Clinton, ever the diligent if scripted candidate, took no chances in the final stretch. Her voice hoarse, she hit up Michigan, North Carolina and Pennsylvania — twice, as she enlisted both celebrity and political star power to boost voter turnout.

The Democratic nominee, long stung by her loss to then-Sen. Barack Obama in 2008, relied heavily upon her former rival and his dynamic wife to try to close the deal for her own presidential bid.

“I’ll be honest, I’ve had to bite my tongue after hearing some of the things people have said about Hillary Clinton,” Obama said during an impassioned address on Monday night in Philadelphia. “I am betting that tomorrow that you will reject fear and choose hope.”

For Tuesday night, both campaigns have scheduled victory parties in New York City — the town that made Trump a self-proclaimed billionaire and the same one that helped launch Clinton’s independent political career as a senator.

Trump vs. Clinton: Top moments of the 2016 general election

The setting of Clinton’s potential celebration has special significance.

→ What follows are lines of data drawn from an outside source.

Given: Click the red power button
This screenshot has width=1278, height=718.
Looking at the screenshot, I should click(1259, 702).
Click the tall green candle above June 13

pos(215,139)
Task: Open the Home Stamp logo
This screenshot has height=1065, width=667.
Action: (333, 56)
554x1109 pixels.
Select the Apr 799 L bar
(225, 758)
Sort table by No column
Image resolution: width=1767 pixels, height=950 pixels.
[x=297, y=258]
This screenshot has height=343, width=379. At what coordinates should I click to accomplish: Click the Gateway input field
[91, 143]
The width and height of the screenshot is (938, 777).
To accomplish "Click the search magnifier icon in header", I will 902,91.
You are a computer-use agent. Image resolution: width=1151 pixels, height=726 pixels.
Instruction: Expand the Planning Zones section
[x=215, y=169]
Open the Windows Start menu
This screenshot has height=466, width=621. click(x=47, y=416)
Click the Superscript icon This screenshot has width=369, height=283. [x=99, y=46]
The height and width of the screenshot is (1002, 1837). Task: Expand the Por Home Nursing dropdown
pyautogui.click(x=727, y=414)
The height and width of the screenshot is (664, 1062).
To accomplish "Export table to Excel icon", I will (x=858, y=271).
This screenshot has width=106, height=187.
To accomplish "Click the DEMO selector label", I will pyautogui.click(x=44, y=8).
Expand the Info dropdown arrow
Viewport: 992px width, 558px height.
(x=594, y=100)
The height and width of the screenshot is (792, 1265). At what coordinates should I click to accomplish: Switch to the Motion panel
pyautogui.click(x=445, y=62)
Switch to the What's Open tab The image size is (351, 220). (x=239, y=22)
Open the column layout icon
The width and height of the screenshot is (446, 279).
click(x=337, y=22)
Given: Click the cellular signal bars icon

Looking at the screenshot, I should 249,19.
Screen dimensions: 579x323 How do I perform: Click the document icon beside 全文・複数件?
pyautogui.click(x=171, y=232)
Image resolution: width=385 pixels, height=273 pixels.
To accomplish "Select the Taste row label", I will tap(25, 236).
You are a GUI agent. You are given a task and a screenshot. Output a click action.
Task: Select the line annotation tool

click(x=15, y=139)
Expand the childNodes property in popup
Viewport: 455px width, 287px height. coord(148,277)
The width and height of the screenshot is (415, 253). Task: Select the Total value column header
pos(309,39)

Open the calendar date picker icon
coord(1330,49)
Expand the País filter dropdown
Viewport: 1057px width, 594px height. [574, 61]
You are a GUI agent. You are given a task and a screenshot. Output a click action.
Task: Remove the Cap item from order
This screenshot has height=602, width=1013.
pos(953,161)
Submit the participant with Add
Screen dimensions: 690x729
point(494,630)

The Jacob K. Javits Convention Center in Manhattan is an imposing glass structure — an on-the-nose reference to the “glass ceiling” that suffered 18 million cracks in 2008 but failed to break.

But Clinton and her campaign have been careful to not outwardly project overconfidence, especially because Trump has proven to be an X factor that rivals and political pundits have struggled to grasp.

And Trump has not definitely backed off his pledge at the final debate to keep America “in suspense” about whether he will accept a loss on Election Day — a stunning statement that upends decades of smooth transfers of democratic power.

Trump, for his part, cast the election in epic terms, telling supporters on Monday evening in Scranton, Pennsylvania, that he alone could give the American people prosperity and hope.

“We are just one day away from the change you’ve been waiting for for your entire life,” Trump said. “You got to go out and vote. Get everybody to vote. It will be the greatest vote you ever cast in your lifetime because together, we will make America wealthy again. We will make America strong again. We will make America safe again. And, yes, we will make America great again. Thank you, everybody.”